Humanitarian journalists’ degree of engagement with the communities they cover goes against the conventional notions of journalistic neutrality, according to the University of East Anglia’s Scott. 

“It’s not to say that humanitarian journalism is just inherently better,” Scott said. “The argument is that if we only have one commercially driven view of what it means to cover humanitarian crises and that’s the only way that they get covered, that’s a problem.”

To facilitate this separation between humanitarian journalism and humanitarian work, the Salaam Foundation is now a separate entity from Salaamedia, the news organisation.

“The cool thing about us is we don’t have big, big funders and advertisers who can determine, you know, what it is that one should do on air,” Moletsane said. 

Skink said he is happy to be able to do something that he loves, especially when he is able to fulfil his goals of informing, educating and inspiring people. 

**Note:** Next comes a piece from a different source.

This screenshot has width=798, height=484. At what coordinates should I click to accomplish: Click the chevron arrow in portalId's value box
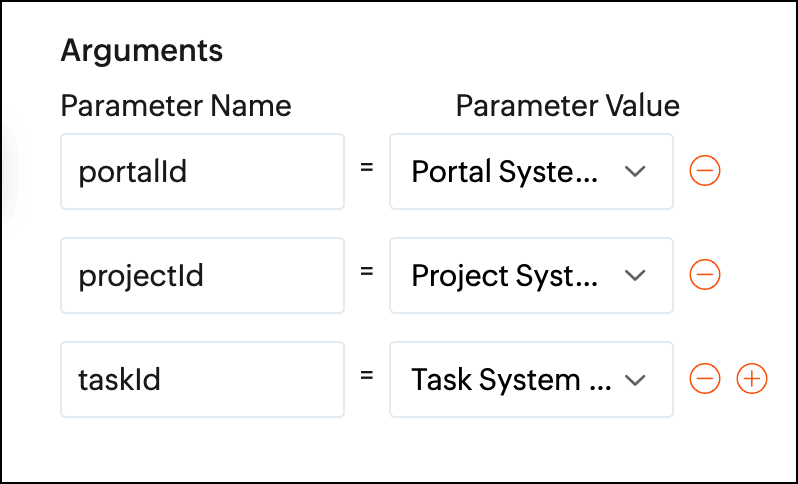pos(635,172)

“When there are humanitarian situations, our media is there and a lot of times we help assist whatever humanitarian activities are taking place,” Skink said. “And, you know, you get to see that people actually do appreciate what we do. And, there is an impact.” DM 

Shenid Bhayroo is a professor of journalism at Saint Joseph’s University in Philadelphia. He writes about journalism, media production, and journalism pedagogy. His journalism experience includes working as a producer for SABC’s TRC Special Report and Special Assignment. He also served as an organiser and librarian for the Workers Library.